Exercise objective :: How many rows below contain the string "heading"? Case counts. Reply with the number only.
§ §
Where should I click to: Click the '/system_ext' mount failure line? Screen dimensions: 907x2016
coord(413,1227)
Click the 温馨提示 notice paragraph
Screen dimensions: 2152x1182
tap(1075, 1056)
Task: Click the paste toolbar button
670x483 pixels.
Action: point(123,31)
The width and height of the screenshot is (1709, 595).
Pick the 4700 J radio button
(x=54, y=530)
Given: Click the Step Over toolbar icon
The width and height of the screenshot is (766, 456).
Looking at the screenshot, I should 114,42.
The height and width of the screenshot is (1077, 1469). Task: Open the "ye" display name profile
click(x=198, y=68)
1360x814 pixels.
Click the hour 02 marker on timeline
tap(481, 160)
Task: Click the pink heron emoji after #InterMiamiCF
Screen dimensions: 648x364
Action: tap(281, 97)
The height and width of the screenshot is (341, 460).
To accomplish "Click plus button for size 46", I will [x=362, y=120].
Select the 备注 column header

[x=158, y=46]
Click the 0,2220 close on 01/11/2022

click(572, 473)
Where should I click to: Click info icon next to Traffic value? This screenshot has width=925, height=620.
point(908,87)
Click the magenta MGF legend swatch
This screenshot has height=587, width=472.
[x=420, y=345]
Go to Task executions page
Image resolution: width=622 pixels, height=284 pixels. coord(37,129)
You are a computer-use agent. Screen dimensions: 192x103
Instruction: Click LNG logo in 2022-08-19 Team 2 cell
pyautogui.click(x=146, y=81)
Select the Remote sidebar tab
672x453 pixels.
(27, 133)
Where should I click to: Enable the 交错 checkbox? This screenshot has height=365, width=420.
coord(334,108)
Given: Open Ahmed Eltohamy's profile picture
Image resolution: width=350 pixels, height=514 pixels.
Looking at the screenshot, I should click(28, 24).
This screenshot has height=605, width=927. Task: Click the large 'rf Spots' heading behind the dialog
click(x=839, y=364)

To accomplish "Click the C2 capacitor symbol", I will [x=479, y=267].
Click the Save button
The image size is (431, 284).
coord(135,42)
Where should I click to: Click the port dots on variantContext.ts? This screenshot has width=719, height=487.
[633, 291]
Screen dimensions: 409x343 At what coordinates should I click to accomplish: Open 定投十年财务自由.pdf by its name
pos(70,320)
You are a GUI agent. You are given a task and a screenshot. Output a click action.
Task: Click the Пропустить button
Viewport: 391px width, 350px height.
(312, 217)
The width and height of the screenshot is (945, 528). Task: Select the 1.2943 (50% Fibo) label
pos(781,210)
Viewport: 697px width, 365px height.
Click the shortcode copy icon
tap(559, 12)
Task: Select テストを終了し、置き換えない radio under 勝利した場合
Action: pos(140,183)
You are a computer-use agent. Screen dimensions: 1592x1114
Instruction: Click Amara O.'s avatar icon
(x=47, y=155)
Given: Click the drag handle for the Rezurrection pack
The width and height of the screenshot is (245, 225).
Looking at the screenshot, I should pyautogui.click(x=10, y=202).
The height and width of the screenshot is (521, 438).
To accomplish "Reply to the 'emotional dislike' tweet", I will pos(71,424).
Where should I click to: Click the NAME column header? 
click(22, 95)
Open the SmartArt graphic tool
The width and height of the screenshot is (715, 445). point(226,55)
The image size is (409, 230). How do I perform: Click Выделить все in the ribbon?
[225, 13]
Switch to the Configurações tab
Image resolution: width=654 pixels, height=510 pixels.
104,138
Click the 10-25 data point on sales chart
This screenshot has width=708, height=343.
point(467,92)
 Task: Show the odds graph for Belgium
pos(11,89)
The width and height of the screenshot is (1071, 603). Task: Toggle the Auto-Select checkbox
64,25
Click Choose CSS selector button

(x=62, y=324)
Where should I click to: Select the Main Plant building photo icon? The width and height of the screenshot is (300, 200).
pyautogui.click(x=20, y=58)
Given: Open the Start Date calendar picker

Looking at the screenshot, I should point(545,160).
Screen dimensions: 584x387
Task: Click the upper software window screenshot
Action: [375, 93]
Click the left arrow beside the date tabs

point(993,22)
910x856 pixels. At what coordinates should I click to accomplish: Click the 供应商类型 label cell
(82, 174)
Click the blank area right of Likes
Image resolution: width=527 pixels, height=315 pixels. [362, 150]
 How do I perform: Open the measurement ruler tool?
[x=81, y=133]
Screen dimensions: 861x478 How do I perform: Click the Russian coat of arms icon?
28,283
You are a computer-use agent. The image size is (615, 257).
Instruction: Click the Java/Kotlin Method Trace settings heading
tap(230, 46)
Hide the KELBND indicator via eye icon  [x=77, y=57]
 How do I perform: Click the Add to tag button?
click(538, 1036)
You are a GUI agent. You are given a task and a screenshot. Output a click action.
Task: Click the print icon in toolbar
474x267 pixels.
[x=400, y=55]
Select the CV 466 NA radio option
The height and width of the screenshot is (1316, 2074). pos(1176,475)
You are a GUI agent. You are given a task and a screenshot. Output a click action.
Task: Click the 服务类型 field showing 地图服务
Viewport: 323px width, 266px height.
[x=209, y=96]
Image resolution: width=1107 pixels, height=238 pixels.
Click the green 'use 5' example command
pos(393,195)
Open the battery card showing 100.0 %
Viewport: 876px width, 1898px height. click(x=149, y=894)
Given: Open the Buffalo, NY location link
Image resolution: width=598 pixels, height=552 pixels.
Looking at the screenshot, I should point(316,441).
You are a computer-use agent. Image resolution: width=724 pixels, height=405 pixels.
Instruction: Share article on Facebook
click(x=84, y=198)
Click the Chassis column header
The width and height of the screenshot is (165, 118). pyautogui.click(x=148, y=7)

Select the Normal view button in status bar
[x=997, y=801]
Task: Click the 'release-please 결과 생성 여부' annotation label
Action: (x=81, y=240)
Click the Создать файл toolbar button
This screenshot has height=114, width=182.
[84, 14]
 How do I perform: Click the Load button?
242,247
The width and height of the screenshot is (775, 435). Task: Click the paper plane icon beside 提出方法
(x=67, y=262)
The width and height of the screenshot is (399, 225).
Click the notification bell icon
§ §
Task result :: 2